PAGE TEXT below:
Fatigue Risk Scoring Models

A fatigue risk score answers a question the hard limits cannot: is this pairing legal and safe to fly? Cumulative caps and flight duty period tables tell a scheduler whether a roster breaches a statutory boundary, but they say nothing about the crew member who is inside every limit yet reporting for a fourth consecutive back-of-the-clock sector through the window of circadian low. Fatigue scoring closes that gap. It is the forward-looking layer of the Duty Time Validation & Rule Engines domain — a deterministic function that converts circadian phase, accumulated sleep debt, and duty history into a numeric penalty an optimizer can act on before a roster is ever published. This page covers how that scoring layer is modelled, which regulatory provisions require it, how it is implemented in Python, and where it plugs into the rest of the validation pipeline.

The Scoring Problem Behind Legal-but-Fatiguing Rosters

The scoped engineering challenge is precise: given a proposed pairing and each crew member’s recent sleep and duty history, produce a reproducible fatigue score — and do it fast enough to sit inside a pairing optimizer’s inner loop rather than a nightly report. Three properties make this genuinely hard, and none of them are solved by the hard-limit checks that live elsewhere in the engine.
End of PAGE TEXT.
**QUESTIONS ON THE MATERIAL**
a) In the fatigue risk scoring page, which three inputs does the scoring function convert into a numeric penalty?
b) Please continue the fatigue risk scoring page from its final sentence onward.
The records aren't needed for anything here.
AVAILABLE DATA below:
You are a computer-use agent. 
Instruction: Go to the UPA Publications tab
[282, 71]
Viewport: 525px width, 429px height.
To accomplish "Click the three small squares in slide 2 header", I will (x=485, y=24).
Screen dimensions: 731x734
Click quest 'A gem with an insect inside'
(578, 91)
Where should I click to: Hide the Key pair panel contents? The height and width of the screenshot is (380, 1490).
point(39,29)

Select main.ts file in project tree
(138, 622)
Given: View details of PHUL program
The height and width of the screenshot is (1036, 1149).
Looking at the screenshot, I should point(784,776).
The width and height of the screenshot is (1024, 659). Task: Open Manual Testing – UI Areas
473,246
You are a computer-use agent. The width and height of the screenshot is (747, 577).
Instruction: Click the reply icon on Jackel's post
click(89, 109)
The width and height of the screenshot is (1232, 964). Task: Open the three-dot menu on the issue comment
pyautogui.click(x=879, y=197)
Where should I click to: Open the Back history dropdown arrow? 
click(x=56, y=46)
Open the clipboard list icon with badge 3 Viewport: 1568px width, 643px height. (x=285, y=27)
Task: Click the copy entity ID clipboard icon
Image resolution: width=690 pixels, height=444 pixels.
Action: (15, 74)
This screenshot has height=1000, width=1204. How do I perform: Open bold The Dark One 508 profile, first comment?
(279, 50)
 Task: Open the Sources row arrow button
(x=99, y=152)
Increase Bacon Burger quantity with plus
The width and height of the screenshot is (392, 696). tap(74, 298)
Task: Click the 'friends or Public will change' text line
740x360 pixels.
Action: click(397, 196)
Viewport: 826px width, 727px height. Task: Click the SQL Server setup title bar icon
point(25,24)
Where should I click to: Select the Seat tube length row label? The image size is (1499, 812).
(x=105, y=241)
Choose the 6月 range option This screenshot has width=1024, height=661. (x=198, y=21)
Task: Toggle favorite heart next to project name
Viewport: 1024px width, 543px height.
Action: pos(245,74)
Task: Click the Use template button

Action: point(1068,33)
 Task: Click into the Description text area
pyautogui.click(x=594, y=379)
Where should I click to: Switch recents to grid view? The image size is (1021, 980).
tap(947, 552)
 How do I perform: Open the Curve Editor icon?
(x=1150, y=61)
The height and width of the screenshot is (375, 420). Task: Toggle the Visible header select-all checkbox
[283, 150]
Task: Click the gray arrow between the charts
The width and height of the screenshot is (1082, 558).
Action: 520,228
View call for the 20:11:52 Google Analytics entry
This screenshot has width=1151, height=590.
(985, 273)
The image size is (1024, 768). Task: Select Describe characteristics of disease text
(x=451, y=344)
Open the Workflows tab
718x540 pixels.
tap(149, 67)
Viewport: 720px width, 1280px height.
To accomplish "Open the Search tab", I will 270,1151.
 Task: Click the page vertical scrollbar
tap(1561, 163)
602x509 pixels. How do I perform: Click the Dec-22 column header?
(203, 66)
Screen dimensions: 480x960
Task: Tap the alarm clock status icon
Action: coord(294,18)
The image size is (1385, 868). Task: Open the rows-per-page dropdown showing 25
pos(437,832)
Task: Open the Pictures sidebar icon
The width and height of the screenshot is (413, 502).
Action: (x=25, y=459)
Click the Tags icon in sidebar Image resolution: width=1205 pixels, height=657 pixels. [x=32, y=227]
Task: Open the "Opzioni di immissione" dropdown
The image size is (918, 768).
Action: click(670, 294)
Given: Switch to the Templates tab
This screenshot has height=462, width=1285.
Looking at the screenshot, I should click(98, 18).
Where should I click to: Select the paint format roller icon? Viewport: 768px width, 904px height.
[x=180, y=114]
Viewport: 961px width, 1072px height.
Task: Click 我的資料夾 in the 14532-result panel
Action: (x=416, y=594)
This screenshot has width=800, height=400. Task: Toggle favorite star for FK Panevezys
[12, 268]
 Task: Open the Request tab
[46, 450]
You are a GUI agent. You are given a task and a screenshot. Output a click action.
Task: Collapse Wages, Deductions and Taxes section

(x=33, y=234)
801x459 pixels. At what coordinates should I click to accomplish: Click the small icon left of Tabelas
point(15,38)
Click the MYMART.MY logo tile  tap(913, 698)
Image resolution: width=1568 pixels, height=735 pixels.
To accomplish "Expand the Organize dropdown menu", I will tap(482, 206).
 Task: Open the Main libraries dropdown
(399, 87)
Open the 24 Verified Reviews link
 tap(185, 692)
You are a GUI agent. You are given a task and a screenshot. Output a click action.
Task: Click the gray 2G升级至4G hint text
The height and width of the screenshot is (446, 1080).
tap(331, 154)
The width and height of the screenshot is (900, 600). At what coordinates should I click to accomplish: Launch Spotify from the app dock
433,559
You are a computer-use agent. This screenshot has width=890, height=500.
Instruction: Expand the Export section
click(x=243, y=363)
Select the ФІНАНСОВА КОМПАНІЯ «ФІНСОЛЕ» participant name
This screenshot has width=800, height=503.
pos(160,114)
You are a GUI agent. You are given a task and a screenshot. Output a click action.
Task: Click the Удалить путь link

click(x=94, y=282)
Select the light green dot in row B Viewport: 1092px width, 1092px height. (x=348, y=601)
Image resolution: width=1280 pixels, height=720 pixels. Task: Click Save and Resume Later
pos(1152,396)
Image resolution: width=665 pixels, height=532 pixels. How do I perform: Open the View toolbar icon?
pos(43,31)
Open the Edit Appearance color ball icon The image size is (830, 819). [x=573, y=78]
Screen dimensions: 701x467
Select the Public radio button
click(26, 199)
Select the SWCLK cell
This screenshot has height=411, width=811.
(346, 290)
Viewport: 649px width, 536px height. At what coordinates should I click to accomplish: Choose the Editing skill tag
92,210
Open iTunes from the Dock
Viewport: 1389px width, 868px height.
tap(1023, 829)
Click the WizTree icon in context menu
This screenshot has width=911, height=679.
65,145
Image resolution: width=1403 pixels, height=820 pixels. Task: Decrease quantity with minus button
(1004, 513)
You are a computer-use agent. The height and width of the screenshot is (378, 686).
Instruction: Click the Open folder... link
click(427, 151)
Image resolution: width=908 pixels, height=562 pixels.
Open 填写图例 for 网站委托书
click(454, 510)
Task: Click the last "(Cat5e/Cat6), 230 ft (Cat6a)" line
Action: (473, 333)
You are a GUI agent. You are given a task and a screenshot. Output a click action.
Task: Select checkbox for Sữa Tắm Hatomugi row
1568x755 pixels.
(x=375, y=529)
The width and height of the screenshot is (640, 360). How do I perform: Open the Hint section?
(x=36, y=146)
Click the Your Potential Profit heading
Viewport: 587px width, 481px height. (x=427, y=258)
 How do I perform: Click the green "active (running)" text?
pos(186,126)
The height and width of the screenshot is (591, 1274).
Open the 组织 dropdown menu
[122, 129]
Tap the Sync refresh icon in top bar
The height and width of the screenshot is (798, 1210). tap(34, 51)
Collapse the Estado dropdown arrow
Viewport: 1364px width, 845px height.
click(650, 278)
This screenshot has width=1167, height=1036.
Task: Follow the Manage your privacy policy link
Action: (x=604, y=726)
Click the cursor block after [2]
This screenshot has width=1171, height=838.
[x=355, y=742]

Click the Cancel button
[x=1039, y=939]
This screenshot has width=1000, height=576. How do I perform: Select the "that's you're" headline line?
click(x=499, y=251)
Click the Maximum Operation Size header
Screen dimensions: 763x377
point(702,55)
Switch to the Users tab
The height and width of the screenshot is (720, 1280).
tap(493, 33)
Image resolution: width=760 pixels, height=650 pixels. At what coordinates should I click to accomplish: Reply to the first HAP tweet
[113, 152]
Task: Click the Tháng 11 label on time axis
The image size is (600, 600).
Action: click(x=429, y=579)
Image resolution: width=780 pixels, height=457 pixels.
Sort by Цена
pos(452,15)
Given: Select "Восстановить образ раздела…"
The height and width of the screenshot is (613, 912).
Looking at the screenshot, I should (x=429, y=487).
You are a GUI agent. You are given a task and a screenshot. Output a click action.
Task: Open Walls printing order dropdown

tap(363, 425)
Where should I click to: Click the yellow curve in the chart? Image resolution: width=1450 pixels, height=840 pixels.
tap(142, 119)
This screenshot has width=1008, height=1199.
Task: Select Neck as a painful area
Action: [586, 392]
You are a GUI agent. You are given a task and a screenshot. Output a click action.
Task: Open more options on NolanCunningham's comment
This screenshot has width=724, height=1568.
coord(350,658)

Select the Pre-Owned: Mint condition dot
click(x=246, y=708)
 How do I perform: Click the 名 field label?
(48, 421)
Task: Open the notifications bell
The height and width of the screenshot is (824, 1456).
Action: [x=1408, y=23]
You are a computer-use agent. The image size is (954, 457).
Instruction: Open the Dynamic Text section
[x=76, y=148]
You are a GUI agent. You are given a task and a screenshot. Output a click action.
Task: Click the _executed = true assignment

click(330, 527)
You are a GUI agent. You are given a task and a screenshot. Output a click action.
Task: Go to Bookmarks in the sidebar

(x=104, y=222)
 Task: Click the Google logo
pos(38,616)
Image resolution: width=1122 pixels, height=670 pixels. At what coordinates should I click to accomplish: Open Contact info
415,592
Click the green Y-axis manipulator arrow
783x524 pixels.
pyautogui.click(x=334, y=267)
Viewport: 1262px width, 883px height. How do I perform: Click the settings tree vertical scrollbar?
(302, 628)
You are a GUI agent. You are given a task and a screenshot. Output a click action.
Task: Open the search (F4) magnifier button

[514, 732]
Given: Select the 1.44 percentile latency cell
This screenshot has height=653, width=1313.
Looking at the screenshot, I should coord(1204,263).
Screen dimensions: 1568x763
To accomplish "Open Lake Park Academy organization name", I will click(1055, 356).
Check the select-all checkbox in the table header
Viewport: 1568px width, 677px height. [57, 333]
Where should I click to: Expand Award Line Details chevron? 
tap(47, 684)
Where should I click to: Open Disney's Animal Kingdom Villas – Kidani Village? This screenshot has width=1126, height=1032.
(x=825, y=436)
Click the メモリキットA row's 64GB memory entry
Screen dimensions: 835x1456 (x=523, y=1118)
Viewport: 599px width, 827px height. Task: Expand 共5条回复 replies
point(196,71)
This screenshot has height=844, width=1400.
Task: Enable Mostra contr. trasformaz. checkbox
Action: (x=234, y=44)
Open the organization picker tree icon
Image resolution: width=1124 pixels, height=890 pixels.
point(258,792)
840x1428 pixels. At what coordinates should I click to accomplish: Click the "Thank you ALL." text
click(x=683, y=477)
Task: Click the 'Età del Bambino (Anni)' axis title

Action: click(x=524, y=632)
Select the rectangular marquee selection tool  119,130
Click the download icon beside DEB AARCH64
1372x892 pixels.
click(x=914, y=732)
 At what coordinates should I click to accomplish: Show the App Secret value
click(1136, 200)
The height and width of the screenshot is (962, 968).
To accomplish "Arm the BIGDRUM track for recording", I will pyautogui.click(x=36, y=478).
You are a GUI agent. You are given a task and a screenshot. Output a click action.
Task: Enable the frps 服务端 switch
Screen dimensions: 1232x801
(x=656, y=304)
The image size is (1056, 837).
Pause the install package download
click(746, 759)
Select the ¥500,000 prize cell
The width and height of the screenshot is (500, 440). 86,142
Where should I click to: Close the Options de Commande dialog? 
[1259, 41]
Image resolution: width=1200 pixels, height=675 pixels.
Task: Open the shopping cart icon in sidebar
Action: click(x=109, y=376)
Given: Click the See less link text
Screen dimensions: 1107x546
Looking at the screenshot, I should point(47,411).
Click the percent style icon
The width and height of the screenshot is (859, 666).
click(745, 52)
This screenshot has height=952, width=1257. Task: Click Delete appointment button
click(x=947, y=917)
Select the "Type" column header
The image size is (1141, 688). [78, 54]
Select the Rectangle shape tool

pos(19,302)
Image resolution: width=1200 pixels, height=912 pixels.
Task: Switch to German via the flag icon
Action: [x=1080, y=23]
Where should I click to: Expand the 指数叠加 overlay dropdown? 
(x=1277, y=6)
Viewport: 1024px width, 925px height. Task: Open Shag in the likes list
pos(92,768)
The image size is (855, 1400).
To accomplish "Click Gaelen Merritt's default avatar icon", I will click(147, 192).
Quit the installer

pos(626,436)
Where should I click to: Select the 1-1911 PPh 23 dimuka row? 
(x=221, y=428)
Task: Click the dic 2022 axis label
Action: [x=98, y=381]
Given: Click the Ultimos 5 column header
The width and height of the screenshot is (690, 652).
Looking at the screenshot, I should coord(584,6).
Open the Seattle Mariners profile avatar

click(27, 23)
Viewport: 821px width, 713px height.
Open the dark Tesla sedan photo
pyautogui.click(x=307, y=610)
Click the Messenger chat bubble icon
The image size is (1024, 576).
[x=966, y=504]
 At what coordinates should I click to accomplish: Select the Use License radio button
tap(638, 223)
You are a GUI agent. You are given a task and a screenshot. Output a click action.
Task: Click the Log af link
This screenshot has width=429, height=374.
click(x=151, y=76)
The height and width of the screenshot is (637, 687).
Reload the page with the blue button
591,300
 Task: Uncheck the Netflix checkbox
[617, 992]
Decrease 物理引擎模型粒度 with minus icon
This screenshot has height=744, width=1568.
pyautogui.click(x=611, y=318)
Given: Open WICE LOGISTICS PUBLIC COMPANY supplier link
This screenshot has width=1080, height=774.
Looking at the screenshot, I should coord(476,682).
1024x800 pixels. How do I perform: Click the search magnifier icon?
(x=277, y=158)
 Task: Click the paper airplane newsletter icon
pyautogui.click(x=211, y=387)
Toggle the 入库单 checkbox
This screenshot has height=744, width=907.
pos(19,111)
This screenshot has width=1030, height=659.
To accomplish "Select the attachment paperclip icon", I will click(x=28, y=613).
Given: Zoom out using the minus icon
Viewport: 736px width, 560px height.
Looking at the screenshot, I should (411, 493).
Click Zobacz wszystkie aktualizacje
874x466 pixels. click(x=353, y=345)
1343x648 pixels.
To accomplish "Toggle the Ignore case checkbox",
End of AVAILABLE DATA.
**RESPONSES**
a) Circadian phase, accumulated sleep debt, and duty history.

b)
First, fatigue is a function of biological time, not clock time. A duty that starts at 06:00 local carries a very different alertness cost depending on whether the crew member is acclimatised to that zone, has just crossed six time zones eastbound, or is on the third day of a westbound rotation. The same wall-clock report can put one pilot at the peak of their circadian rhythm and another deep in the window of circadian low (WOCL), the 02:00–05:59 band where alertness bottoms out.

Second, fatigue is path-dependent and accumulates non-linearly. A single short rest is recoverable; three short rests in a row are not. Sleep debt compounds, and the recovery value of a rest period depends on where in the circadian cycle it falls — eight hours of rest layered over daytime yields far less restorative sleep than eight hours at night. A scoring model that treats each duty in isolation will systematically under-count risk on exactly the multi-day rotations that hurt crews most.

Third, the score must be deterministic and explainable. A fatigue penalty that nudges the optimizer away from a pairing, or flags a roster for a fatigue risk management committee, becomes part of the operational record. Given the same inputs and the same model version, it must produce byte-identical output, and every score must decompose into the factors that produced it. A black-box neural estimate that cannot be reproduced or explained six months later is unusable in front of an auditor.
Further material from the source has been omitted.